## Exercise prompt
Look through the listing below and write out exactly the lines from the line with "[ESET’s Tony Anscombe" to the line with "Next (730, 2266)", both included, and no others.
Records for this task below:
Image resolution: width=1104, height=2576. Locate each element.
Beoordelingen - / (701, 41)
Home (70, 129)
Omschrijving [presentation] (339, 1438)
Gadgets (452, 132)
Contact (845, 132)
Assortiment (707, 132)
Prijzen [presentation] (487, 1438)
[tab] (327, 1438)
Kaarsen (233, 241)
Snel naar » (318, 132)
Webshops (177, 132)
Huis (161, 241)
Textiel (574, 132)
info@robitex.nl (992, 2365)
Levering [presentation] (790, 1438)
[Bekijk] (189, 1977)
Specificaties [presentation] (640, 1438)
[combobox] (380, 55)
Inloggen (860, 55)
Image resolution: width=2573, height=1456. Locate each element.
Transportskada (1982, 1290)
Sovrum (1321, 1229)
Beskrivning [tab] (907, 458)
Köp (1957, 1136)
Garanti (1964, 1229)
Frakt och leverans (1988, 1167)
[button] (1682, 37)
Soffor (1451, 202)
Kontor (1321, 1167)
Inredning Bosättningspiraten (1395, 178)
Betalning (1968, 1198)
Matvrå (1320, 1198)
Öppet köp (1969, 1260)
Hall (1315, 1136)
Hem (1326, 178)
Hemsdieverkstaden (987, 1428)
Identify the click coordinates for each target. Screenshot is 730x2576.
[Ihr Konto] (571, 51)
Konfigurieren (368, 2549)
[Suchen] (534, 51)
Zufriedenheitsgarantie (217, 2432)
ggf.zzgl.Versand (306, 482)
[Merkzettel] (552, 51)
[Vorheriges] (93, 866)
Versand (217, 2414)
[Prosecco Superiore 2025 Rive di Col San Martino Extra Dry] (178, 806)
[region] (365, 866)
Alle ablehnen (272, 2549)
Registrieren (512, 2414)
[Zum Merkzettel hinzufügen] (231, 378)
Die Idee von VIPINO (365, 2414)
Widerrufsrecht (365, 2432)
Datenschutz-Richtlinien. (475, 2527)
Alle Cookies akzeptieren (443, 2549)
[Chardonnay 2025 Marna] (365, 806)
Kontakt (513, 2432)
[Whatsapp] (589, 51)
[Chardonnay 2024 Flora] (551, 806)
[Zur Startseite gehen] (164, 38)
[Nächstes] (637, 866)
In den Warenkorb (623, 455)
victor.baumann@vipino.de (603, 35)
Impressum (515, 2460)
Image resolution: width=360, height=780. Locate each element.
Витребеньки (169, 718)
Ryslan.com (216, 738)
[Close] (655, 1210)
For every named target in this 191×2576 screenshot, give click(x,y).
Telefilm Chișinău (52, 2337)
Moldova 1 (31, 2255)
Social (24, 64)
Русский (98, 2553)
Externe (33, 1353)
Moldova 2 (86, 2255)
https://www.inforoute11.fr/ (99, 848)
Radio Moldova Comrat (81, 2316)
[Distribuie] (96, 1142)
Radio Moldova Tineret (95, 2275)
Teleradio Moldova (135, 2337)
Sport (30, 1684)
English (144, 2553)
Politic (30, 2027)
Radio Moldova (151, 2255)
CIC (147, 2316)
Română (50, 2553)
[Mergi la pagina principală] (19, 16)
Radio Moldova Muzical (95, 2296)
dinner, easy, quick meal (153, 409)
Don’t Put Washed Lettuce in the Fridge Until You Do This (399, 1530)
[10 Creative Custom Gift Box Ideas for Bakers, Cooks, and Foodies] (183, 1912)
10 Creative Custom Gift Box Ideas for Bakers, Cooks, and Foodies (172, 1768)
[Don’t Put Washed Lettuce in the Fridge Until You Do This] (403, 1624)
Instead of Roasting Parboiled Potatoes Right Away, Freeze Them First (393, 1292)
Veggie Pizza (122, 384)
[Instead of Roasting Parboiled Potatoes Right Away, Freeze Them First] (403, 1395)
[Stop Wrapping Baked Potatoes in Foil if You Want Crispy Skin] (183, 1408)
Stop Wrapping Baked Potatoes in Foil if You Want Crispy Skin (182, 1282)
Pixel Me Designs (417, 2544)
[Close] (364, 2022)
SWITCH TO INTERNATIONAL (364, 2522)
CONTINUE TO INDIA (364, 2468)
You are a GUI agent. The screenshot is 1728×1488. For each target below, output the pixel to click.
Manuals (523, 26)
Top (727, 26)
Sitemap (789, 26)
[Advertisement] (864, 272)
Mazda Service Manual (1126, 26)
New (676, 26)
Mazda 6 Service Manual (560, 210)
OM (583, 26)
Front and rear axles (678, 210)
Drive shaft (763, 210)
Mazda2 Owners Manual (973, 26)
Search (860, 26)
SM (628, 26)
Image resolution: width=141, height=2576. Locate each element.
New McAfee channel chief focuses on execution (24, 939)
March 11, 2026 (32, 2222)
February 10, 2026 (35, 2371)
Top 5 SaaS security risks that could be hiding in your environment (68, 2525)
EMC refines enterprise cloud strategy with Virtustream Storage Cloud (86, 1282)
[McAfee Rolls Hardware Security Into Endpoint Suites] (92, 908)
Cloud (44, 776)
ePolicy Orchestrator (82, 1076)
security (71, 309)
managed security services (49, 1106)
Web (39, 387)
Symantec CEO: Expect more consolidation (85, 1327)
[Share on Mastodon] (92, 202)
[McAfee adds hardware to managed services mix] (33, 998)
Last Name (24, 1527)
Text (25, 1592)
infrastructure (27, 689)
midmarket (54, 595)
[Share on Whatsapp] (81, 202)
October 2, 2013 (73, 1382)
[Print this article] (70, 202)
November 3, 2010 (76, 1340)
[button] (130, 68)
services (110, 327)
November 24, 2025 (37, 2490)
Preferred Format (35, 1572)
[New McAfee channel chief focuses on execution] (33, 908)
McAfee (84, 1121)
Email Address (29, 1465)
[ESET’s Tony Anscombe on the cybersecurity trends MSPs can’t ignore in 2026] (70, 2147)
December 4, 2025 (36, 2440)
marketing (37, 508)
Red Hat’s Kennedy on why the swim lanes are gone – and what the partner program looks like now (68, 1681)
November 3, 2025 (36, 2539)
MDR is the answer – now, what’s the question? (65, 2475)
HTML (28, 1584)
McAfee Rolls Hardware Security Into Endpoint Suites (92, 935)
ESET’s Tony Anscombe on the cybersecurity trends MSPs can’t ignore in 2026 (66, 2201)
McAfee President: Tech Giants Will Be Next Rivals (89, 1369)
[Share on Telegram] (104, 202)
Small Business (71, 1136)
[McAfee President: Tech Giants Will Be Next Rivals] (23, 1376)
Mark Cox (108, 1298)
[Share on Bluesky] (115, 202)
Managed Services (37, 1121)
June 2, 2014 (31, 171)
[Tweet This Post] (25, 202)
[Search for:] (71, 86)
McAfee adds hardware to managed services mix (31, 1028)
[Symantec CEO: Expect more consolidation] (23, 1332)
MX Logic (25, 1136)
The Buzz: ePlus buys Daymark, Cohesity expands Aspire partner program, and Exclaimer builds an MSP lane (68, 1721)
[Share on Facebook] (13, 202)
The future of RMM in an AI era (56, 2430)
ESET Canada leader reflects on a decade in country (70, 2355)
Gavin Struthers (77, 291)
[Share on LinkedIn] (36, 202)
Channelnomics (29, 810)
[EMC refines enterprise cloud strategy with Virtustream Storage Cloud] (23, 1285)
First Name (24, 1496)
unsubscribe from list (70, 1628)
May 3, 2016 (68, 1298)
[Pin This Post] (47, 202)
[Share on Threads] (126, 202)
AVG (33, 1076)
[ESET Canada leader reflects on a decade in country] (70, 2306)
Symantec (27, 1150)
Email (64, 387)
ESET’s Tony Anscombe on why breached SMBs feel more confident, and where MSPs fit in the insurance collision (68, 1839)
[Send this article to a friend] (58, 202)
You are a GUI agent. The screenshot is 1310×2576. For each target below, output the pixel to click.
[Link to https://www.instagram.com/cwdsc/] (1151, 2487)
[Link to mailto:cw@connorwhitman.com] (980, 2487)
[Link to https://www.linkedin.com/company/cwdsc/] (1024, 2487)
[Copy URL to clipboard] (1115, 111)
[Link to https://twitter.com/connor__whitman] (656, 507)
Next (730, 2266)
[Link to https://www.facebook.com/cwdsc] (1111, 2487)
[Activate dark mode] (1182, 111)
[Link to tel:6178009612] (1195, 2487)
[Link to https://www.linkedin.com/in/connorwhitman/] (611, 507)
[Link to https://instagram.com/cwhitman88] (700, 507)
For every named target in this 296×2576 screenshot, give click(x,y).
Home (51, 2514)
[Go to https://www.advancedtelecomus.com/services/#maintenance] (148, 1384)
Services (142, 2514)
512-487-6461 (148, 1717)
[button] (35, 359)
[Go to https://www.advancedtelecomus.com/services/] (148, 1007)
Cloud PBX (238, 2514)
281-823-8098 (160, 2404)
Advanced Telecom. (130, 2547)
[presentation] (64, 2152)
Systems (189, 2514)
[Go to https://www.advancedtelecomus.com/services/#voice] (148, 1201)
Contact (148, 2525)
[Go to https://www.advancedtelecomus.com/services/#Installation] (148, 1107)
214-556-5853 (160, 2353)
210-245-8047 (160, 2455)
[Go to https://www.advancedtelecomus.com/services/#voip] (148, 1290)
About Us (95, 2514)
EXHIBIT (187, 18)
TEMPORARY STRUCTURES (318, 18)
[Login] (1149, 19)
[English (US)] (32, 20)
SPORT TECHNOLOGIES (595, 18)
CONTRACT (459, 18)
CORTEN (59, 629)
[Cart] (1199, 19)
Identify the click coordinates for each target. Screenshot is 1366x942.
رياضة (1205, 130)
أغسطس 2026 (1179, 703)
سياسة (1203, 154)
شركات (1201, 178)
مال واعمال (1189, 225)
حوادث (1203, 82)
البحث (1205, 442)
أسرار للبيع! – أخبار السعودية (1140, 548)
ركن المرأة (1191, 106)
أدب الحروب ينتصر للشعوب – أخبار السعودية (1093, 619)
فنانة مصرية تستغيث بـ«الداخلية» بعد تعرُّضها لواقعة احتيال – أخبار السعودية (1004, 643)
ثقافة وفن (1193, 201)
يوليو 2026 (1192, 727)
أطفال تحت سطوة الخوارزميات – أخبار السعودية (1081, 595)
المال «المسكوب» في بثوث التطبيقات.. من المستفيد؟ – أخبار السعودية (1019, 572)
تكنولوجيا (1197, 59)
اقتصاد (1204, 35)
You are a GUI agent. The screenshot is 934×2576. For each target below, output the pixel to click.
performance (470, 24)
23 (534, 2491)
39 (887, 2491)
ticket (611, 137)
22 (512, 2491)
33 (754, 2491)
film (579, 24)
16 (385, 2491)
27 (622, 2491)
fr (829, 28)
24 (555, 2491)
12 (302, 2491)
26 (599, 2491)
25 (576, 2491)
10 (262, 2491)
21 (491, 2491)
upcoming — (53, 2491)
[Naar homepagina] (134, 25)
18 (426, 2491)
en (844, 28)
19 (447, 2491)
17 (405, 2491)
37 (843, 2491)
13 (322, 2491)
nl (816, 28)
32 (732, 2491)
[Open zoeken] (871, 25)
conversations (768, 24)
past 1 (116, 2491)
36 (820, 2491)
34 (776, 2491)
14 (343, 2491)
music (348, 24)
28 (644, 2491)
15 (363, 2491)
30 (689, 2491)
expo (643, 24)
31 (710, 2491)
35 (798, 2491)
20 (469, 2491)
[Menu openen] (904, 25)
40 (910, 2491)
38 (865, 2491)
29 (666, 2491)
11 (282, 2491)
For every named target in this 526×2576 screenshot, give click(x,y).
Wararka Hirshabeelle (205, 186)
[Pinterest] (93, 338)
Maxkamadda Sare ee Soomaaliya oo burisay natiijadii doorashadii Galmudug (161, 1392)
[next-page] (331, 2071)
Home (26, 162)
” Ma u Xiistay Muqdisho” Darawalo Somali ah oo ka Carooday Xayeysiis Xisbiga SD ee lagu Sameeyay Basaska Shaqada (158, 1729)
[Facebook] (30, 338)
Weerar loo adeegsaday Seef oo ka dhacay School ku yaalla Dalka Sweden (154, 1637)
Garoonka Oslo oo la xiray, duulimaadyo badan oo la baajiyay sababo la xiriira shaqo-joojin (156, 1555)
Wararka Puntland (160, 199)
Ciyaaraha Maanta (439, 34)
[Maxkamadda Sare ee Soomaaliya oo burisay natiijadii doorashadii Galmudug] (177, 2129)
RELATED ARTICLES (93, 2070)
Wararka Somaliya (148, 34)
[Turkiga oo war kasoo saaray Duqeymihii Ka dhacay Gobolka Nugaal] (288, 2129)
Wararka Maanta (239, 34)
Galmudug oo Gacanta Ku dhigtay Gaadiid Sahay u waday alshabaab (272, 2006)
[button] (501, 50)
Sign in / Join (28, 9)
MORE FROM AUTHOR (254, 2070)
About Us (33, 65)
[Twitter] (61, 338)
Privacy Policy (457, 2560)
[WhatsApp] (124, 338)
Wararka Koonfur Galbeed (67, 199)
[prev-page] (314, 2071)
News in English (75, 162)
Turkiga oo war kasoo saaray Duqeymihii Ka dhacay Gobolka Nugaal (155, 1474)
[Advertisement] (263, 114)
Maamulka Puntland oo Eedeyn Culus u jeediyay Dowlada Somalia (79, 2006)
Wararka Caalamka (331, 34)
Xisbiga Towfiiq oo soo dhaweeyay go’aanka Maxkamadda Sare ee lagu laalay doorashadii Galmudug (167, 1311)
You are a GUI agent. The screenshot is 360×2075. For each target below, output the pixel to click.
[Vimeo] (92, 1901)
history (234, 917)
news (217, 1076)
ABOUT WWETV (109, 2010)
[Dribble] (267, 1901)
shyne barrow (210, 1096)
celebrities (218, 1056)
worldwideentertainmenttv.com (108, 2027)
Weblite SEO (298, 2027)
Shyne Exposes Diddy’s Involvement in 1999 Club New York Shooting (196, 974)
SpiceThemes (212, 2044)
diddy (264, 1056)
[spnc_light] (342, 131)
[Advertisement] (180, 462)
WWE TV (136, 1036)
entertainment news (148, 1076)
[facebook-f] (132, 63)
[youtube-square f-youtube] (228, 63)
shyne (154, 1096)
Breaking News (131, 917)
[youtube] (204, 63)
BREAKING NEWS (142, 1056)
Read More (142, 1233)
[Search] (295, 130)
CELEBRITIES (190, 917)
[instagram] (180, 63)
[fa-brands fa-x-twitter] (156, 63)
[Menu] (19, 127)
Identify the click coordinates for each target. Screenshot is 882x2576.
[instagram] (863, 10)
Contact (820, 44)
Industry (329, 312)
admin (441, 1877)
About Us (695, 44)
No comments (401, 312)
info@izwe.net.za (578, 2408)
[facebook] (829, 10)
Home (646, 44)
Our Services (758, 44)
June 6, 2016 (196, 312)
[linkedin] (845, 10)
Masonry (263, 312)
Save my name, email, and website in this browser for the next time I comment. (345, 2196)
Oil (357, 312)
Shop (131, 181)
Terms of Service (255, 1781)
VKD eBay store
End of Records for this task.
## Expected answer
[ESET’s Tony Anscombe on the cybersecurity trends MSPs can’t ignore in 2026] (70, 2147)
December 4, 2025 (36, 2440)
marketing (37, 508)
Red Hat’s Kennedy on why the swim lanes are gone – and what the partner program looks like now (68, 1681)
November 3, 2025 (36, 2539)
MDR is the answer – now, what’s the question? (65, 2475)
HTML (28, 1584)
McAfee Rolls Hardware Security Into Endpoint Suites (92, 935)
ESET’s Tony Anscombe on the cybersecurity trends MSPs can’t ignore in 2026 (66, 2201)
McAfee President: Tech Giants Will Be Next Rivals (89, 1369)
[Share on Telegram] (104, 202)
Small Business (71, 1136)
[McAfee President: Tech Giants Will Be Next Rivals] (23, 1376)
Mark Cox (108, 1298)
[Share on Bluesky] (115, 202)
Managed Services (37, 1121)
June 2, 2014 (31, 171)
[Tweet This Post] (25, 202)
[Search for:] (71, 86)
McAfee adds hardware to managed services mix (31, 1028)
[Symantec CEO: Expect more consolidation] (23, 1332)
MX Logic (25, 1136)
The Buzz: ePlus buys Daymark, Cohesity expands Aspire partner program, and Exclaimer builds an MSP lane (68, 1721)
[Share on Facebook] (13, 202)
The future of RMM in an AI era (56, 2430)
ESET Canada leader reflects on a decade in country (70, 2355)
Gavin Struthers (77, 291)
[Share on LinkedIn] (36, 202)
Channelnomics (29, 810)
[EMC refines enterprise cloud strategy with Virtustream Storage Cloud] (23, 1285)
First Name (24, 1496)
unsubscribe from list (70, 1628)
May 3, 2016 (68, 1298)
[Pin This Post] (47, 202)
[Share on Threads] (126, 202)
AVG (33, 1076)
[ESET Canada leader reflects on a decade in country] (70, 2306)
Symantec (27, 1150)
Email (64, 387)
ESET’s Tony Anscombe on why breached SMBs feel more confident, and where MSPs fit in the insurance collision (68, 1839)
[Send this article to a friend] (58, 202)
You are a GUI agent. The screenshot is 1310×2576. For each target below, output the pixel to click.
[Link to https://www.instagram.com/cwdsc/] (1151, 2487)
[Link to mailto:cw@connorwhitman.com] (980, 2487)
[Link to https://www.linkedin.com/company/cwdsc/] (1024, 2487)
[Copy URL to clipboard] (1115, 111)
[Link to https://twitter.com/connor__whitman] (656, 507)
Next (730, 2266)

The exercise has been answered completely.